Melatonin, an antioxidant, protects the pancreas against acute inflammation but, although this indole is released mainly at night, no study has been undertaken to determine circadian changes of plasma melatonin levels and the severity of acute pancreatitis. The aims of this study were: (a) to compare the severity of caerulein-induced pancreatitis (CIP) produced in the rat during the day and at the night, and (b) to assess the changes of plasma melatonin level and the activity of an antioxidative enzyme; superoxide dismutase (SOD), in the pancreas subjected to CIP during the day time and at night without or with administration of exogenous melatonin or its precursor; l-tryptophan. Rats were kept in 12 hr light/dark cycle. CIP was induced by subcutaneous infusion of caerulein (5 microg/kg/hr for 5 hr). Melatonin (5 or 25 mg/kg) or l-tryptophan (50 or 250 mg/kg) was given intraperitoneally 30 min prior to the start of CIP. CIP induced during the day time was confirmed by histological examination and manifested by pancreatic edema, and rises of amylase and lipase plasma activities (by 400 and 500%, respectively), whereas pancreatic SOD, pancreatic blood flow (PBF) and oxygen consumption by pancreatic tissue (VO(2)) were decreased by 70, 40 and 45%, respectively, as compared with the appropriate controls.
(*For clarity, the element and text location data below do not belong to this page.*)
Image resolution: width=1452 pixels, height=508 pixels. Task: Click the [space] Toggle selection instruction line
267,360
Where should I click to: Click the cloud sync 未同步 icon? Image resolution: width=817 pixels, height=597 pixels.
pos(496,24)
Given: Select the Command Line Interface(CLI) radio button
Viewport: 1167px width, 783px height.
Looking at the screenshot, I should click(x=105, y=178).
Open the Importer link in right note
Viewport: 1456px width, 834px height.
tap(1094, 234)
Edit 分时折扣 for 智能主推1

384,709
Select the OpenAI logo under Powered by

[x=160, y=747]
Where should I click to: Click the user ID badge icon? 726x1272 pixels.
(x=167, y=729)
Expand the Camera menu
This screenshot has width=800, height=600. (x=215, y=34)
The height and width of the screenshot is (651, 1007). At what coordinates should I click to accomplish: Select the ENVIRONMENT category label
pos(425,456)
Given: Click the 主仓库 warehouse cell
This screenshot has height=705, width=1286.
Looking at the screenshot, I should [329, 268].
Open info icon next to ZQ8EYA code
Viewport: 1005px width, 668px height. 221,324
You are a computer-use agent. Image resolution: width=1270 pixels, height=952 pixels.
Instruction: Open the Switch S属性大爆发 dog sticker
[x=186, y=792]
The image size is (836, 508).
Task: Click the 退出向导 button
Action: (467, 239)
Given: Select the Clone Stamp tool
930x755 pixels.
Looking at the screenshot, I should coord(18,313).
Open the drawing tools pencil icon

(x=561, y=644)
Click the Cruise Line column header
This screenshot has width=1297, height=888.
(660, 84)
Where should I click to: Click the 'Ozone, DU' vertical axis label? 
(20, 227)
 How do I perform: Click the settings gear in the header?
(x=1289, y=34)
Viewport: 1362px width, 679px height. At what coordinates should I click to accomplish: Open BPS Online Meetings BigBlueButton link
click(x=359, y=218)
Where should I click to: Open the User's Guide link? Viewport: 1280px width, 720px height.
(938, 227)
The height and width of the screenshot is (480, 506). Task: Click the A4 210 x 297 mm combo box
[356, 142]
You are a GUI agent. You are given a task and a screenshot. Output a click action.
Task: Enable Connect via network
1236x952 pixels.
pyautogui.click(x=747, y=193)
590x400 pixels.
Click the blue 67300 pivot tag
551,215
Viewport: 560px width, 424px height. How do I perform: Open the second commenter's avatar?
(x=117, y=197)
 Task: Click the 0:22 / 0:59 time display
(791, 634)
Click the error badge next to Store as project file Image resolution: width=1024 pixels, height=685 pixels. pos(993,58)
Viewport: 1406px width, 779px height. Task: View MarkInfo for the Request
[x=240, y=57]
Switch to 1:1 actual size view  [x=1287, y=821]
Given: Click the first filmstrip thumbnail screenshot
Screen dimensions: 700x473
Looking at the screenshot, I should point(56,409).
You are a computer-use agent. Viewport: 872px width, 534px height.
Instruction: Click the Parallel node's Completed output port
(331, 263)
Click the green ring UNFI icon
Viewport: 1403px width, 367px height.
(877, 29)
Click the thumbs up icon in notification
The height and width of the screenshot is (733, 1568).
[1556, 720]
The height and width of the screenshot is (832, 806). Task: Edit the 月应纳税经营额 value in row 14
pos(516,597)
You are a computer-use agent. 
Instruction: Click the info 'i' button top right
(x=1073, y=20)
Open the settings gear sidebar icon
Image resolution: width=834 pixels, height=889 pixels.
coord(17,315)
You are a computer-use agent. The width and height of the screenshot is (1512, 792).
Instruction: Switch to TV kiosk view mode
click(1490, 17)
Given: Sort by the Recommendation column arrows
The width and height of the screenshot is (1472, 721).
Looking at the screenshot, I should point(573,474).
All morphological and biochemical parameters of CIP induced at night were significantly less severe, compared with those recorded during the light phase. Plasma melatonin immunoreactivity was significantly higher during the night, than during the day, especially following administration of melatonin or its precursor, which reversed all manifestations of CIP. In conclusion, a circadian rhythm modulates the severity of CIP with a decrease of pancreatitis severity during the night compared with that at the day time and this may be due to the increased plasma level of melatonin and higher activity of SOD in the pancreas.